» **Exercise requirements**
Extract every line between the one with "The height and" and the end of the entries, both included, word for word and free of pictures.

» **Records to use**
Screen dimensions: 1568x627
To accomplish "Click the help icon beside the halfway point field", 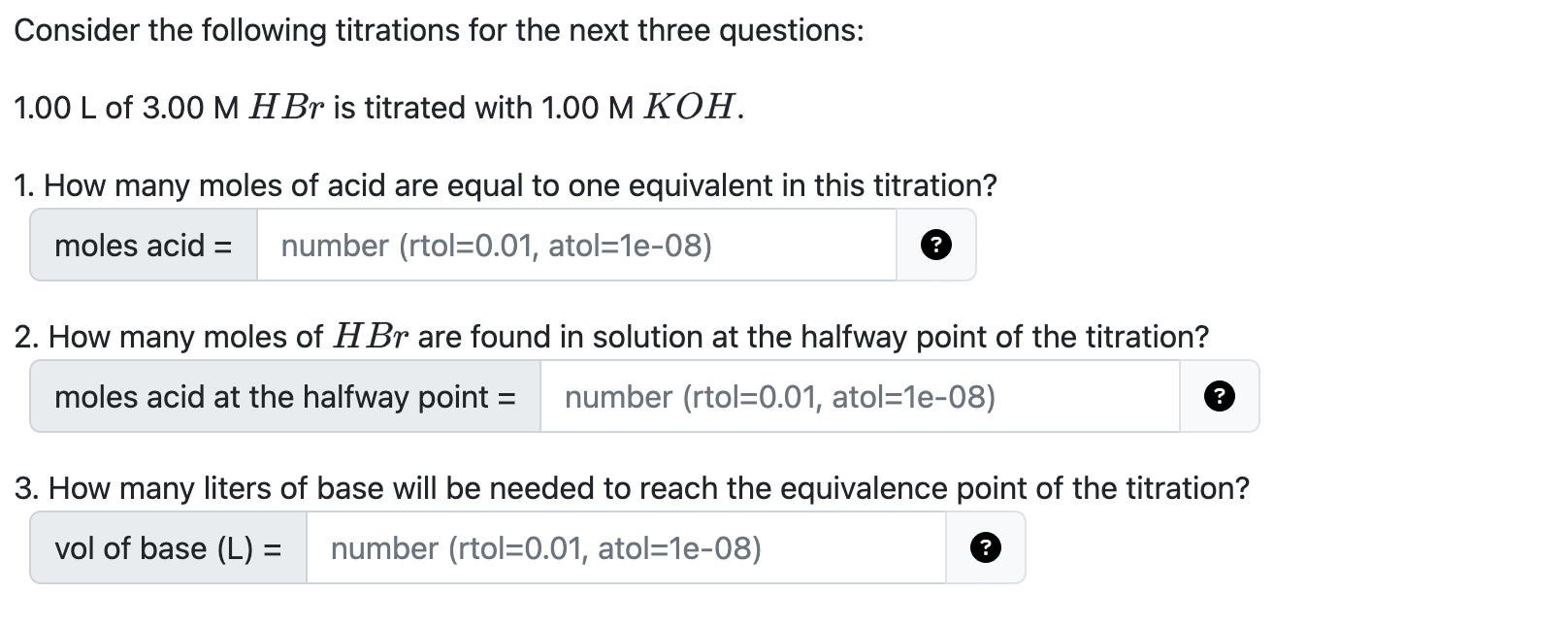I will pyautogui.click(x=1219, y=396).
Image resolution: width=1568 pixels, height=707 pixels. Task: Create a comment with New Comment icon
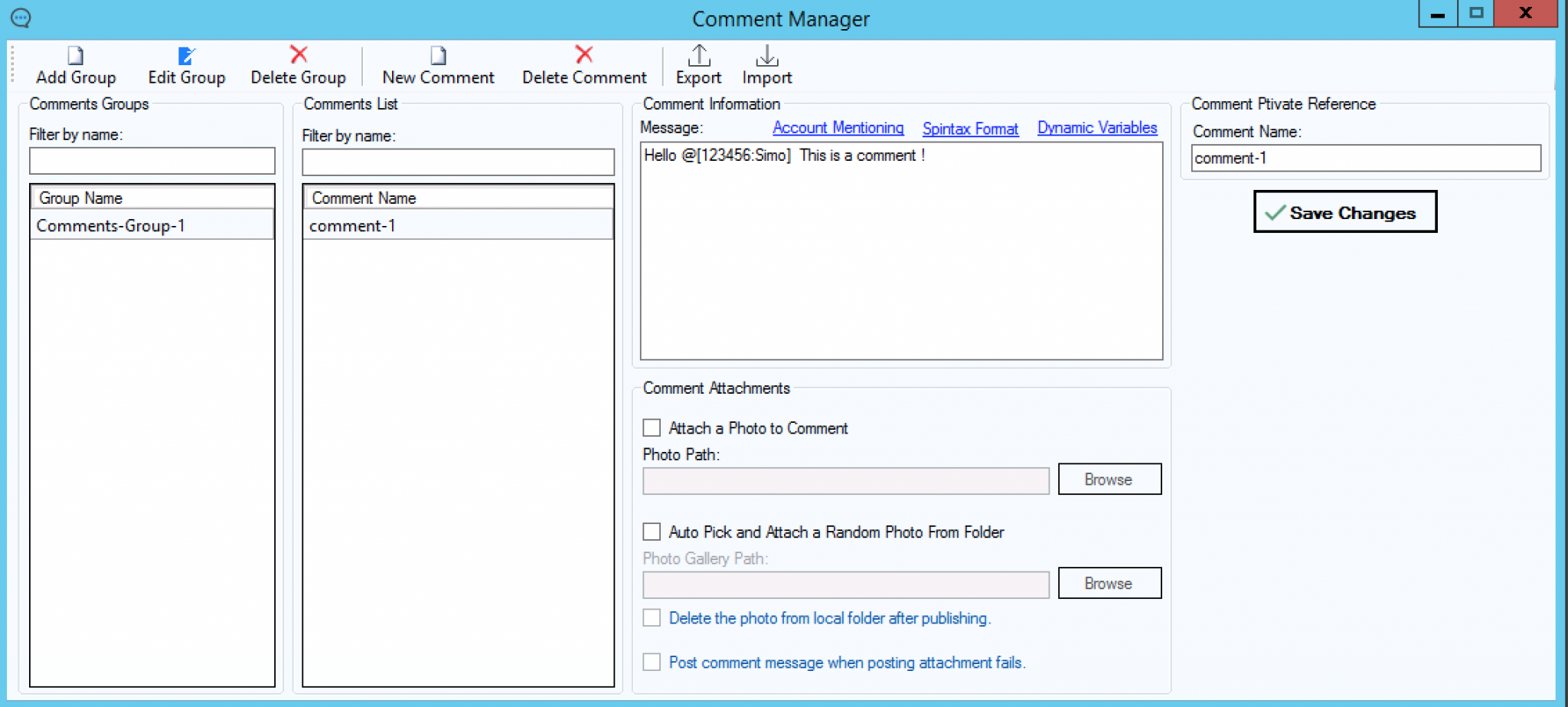click(438, 56)
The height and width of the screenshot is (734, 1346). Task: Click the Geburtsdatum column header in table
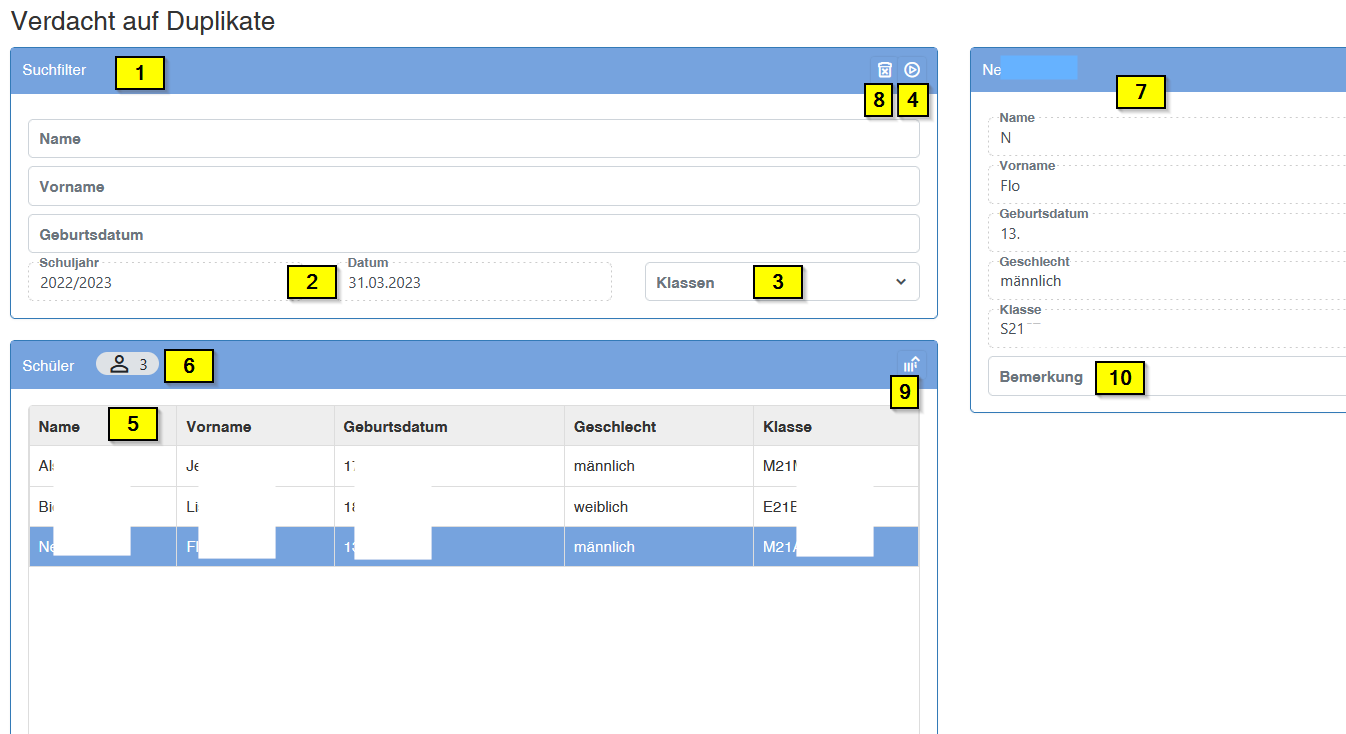tap(395, 427)
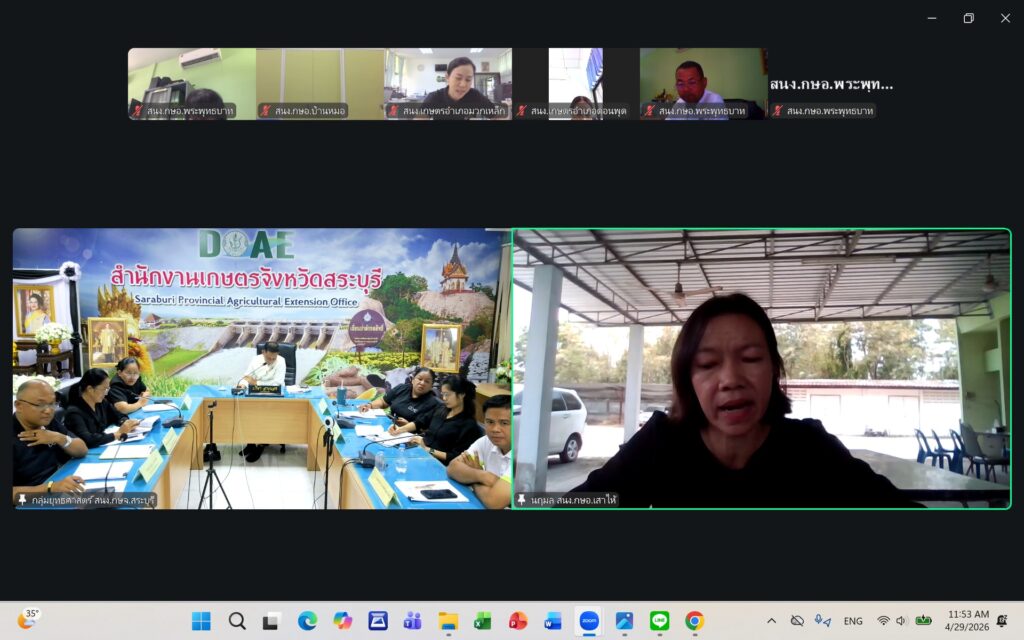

» **Exercise response**
The height and width of the screenshot is (734, 1346). Task: Click the Geburtsdatum column header in table
tap(395, 427)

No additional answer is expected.